Supplied passage ->

/---

Thursday, July 08, 2010

Cure light torts?

Thoreau at Unqualified Offerings muses on "TV, Movies and D&D." Do characters in adventure films map onto the D&D classes? He can peg the fighter, thief, and mage (= hacker/techie), but wonders where the clerics are?
Here’s where we have to go past game mechanics to role-playing: The cleric has allegiance to a higher authority, and can appeal to this authority. Often our hero will have a compatriot who doesn’t break as many rules and remains tied in to high-ranking government officials. This compatriot can intercede with the higher powers, and obtain favors that not even a techie mage can obtain. The techie mage can get you an access card to get into the building under a fake name (good until you are discovered) but the intermediary can get your name on the good list so you are able to enter under your own name and requisition things. The techie mage can get you into databases, but the intermediary can call in the cavalry (or, in religious terms, summon avenging angels to fight beside you). If your wounds are worse than any field medic can treat, the intermediary can get you officially recognized as a good guy so you can go to the hospital in an ambulance rather than a squad car (i.e. cast “raise dead”). And, ultimately, the friend who’s still in good graces can give you the most divine gift of all: Official forgiveness for your sins.
As I note in his comment thread, the etymology of cleric points us to the modern-day counterpart, the intervening figure who intercedes with the higher powers and obtains their forgiveness -- or, in the case of an evil character, summons them against the forces of Light.

The lawyer, of course. I feel better about my job already. (Though I'm pretty sure I've never had a cleric PC in my life ... maybe a magic-user/cleric once, briefly?)

\---

Data to examine ->
/---

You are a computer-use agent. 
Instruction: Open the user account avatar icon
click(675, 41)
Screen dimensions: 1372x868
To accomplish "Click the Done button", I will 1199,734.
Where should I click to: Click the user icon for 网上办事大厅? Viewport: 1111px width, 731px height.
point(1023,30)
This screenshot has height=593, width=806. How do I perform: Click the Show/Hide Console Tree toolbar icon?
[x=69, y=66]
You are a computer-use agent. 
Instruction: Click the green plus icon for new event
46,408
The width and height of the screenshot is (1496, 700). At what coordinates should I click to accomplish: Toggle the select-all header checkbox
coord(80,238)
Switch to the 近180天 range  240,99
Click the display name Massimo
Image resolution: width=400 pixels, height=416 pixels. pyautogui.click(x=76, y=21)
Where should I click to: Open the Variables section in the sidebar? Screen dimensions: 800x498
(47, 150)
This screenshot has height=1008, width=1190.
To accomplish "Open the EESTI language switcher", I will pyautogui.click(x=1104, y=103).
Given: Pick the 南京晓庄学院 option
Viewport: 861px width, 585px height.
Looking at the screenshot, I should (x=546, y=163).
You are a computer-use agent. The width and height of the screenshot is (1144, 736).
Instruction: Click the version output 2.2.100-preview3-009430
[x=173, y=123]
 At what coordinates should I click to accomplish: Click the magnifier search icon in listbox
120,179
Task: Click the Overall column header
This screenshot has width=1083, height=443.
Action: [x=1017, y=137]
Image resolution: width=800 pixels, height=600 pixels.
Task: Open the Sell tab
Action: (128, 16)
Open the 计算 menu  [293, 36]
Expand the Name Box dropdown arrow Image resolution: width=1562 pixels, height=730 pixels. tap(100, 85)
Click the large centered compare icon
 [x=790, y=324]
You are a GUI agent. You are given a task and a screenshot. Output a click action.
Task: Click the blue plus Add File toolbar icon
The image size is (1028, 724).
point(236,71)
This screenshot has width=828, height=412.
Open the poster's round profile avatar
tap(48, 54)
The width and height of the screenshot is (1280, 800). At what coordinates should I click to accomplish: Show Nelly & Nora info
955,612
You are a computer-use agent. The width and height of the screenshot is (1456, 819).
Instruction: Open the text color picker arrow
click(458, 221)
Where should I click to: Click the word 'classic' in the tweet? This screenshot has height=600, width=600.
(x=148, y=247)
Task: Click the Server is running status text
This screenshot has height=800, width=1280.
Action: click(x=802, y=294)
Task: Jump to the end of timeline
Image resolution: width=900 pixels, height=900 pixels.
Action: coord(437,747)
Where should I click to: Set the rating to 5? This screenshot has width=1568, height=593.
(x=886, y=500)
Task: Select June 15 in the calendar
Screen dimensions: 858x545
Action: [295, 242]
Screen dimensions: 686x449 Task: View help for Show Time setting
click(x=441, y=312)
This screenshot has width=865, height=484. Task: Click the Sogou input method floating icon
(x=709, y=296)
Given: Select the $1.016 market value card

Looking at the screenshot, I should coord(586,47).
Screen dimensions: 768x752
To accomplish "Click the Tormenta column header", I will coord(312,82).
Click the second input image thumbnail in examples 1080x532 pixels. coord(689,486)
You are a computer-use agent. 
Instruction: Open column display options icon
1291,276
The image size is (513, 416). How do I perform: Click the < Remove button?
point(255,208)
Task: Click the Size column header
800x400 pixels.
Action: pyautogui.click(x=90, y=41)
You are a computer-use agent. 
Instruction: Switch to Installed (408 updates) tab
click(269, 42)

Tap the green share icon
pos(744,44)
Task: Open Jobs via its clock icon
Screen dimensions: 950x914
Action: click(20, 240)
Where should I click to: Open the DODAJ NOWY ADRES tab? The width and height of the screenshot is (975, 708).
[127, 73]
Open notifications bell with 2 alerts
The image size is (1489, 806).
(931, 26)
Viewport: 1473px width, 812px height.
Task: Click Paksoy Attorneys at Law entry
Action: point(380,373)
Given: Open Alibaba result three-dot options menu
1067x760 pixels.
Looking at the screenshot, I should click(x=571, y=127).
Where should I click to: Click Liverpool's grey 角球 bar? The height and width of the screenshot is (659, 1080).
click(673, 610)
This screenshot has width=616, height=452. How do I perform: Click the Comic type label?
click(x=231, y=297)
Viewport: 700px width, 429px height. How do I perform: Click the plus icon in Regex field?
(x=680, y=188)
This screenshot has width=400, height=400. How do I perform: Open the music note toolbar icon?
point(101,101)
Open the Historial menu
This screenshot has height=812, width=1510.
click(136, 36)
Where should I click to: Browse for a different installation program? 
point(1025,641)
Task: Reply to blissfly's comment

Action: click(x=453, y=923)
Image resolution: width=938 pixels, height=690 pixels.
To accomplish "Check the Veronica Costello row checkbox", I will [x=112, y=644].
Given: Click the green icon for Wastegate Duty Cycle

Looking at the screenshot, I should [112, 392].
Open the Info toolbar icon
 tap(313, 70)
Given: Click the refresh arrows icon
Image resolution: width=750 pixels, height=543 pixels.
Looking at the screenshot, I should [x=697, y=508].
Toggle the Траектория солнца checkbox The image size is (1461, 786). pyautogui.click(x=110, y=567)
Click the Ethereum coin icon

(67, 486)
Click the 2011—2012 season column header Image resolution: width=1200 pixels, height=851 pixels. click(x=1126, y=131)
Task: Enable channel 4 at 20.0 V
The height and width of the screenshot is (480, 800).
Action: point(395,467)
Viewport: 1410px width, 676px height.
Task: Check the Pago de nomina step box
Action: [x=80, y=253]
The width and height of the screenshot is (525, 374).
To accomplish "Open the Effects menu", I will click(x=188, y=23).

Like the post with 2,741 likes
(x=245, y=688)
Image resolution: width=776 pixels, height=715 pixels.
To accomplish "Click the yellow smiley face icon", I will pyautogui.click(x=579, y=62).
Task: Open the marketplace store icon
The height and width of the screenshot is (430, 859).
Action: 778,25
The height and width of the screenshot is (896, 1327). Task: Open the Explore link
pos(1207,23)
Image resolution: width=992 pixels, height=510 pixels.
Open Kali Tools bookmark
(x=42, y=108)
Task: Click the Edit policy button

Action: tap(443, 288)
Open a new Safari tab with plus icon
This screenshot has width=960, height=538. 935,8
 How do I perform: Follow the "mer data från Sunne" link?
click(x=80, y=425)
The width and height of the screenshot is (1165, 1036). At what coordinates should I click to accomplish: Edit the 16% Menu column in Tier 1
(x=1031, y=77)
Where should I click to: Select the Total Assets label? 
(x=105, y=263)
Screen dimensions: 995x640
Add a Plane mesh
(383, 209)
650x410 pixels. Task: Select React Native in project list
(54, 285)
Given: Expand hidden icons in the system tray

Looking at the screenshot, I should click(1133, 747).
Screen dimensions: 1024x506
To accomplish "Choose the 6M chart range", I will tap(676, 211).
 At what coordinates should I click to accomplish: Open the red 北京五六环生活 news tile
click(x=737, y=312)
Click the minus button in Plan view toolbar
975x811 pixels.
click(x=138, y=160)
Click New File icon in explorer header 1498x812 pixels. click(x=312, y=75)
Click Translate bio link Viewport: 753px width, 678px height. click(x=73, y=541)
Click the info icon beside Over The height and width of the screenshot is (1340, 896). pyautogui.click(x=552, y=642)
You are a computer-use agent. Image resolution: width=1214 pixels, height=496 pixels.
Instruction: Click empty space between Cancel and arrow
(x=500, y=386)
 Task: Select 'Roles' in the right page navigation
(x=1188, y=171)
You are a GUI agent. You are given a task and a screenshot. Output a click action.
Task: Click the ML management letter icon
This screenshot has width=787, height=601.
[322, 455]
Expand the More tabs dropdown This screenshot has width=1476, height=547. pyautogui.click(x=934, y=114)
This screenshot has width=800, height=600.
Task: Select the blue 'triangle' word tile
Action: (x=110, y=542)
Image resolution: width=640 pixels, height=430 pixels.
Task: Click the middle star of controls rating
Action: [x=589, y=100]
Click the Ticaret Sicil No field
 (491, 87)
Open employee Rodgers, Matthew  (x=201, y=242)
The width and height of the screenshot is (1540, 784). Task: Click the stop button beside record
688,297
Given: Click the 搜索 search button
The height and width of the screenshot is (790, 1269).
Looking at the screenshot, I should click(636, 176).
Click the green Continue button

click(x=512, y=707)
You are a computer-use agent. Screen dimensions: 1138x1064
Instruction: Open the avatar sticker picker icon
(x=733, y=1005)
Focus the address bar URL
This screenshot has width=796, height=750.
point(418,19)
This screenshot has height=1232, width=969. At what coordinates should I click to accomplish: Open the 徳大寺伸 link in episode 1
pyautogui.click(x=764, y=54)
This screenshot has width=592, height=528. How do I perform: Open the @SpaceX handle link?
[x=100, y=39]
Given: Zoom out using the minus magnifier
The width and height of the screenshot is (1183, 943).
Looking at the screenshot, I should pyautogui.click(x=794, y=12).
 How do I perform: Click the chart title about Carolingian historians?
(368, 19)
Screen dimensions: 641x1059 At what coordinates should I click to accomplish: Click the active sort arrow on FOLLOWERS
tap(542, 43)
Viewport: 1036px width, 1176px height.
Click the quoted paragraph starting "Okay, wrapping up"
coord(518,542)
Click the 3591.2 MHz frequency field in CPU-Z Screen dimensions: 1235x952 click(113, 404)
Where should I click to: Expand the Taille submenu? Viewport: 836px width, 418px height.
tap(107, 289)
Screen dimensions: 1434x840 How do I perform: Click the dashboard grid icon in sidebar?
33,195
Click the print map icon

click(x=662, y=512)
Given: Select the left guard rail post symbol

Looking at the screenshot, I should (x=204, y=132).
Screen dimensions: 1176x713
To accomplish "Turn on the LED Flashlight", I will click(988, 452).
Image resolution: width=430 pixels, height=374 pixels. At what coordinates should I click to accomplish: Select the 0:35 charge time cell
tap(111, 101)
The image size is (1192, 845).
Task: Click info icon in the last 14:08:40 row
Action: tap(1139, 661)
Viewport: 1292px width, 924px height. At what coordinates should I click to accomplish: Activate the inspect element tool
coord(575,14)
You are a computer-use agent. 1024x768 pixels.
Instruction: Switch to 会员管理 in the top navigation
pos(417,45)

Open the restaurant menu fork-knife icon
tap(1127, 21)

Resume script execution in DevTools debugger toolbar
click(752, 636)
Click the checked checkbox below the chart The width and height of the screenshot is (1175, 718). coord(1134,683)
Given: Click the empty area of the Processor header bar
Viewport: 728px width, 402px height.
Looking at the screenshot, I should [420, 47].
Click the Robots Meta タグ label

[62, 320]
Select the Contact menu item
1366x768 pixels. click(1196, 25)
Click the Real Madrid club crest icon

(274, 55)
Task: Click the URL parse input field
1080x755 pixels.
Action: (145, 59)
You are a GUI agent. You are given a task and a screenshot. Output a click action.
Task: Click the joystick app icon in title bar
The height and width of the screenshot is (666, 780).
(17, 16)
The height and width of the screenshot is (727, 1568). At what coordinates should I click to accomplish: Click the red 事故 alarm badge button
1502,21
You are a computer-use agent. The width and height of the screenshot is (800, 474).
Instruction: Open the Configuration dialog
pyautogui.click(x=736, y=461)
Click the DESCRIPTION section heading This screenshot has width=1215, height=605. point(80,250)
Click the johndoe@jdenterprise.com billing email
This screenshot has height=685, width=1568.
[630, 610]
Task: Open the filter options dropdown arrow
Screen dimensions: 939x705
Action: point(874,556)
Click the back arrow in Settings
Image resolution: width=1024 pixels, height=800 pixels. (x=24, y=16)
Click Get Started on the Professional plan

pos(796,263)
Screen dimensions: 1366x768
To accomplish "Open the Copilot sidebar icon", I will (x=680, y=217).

\---

About this task -> In the blog post on D&D character classes, which classes does it say Thoreau can match to characters in adventure films? List them all.

Exercise result -> Fighter, thief, and mage (the hacker/techie).